Wednesday, January 20, 2010

Humor: A Moral Compass

While reading the excerpts on the philosophy of humor, I found myself encountering questions of morality as well as the role of pain or malice in various philosophers’ theories on what defines humor. While some approached the ethics of humor from a more light-hearted standpoint of sheer amusement, others seemed to adopt a more pessimistic view on what people find funny. Both Plato and Hobbes maintain this latter position, defending the idea that amusement stems from both vice and the complex of superiority. Kierkegaard, however, introduces an additional layer to the morality of humor: the element of incongruity that both the tragic and the comic share. To me, the concept that humor stems from the exploitation of human vice and borderlines tragedy was a huge downer. However after reading further I formed an understanding that each philosopher’s point of view accounts for an aspect or instance of humor, and are not mutually exclusive or all encompassing individually.

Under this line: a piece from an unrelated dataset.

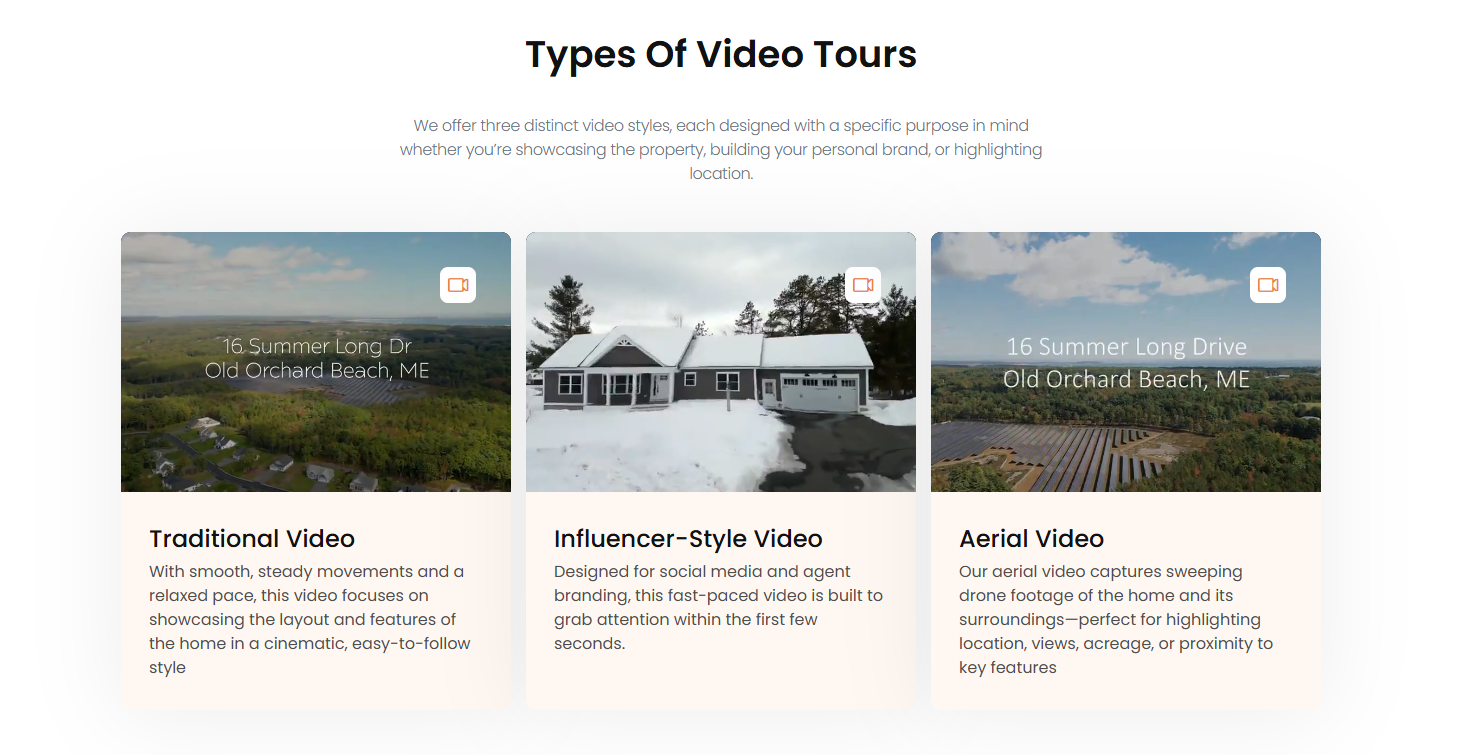This screenshot has width=1461, height=755.
Task: Click the '16 Summer Long Dr' overlay text
Action: (317, 346)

Hobbes details the Superiority Theory of laughter, which is evident in many different forms of humor, including the model we discussed in class relating to blonde jokes. But Hobbe’s theory went further to claim that humanity is in a constant power struggle, and as a result, laughter is an “expression of sudden glory when we realize that in some way we are superior to someone else” (19). He claims that in this comedy man compares the target’s qualities with his own, illustrating the difference and perceived superiority of his own abilities. But in stating, “Men laugh at mischances and indecencies, wherein there lies to wit or jest at all,” it seems Hobbes is a “kick them while they’re down” type of superiority comic, rather than one who magnifies the illusion of superiority through exploitation of a semi (or quarter, or one-percent) truth (19).In Plato’s dialogue he similarly displays the vice of man in that man laughs at the ignorance of the powerless, thereby expressing malice through this evil act. In the dialogue Socrates claims, “the malicious man is pleased at his neighbor’s misfortunes,” which implies that humor, defined as laughing at the powerless, is a malicious form of pleasure (10). Kierkegaard claims that one is often justified in ignoring the pain aroused by malicious humor in contradictions that are on the brink tragedy because it isn’t essential. But despite these occasions of humor at the expense of pain or humiliation, “it is no more immoral to laugh than it is immoral to weep” (89). The irony of contradiction lies in the instance of an event that evolves contrary to our expectations, in which the incongruity with the norm or the expected is comedic. This displays a person’s reaction to humor that depicts something immoral or something that goes against society.

Kierkegaard advises, “remember you are ethically responsible for the way in which you use your comic powers” (89). But to what extent is humor a moral fallibility of man through which he expresses superiority, malice, and pain? As a function that induces laughter and joy, such a disheartening definition just doesn’t fit. I believe humor incorporates aspects of all of these philosophers’ theories, but cannot be tied wholly to man's qualities of questionable morality, or nailed down to a single definition at all.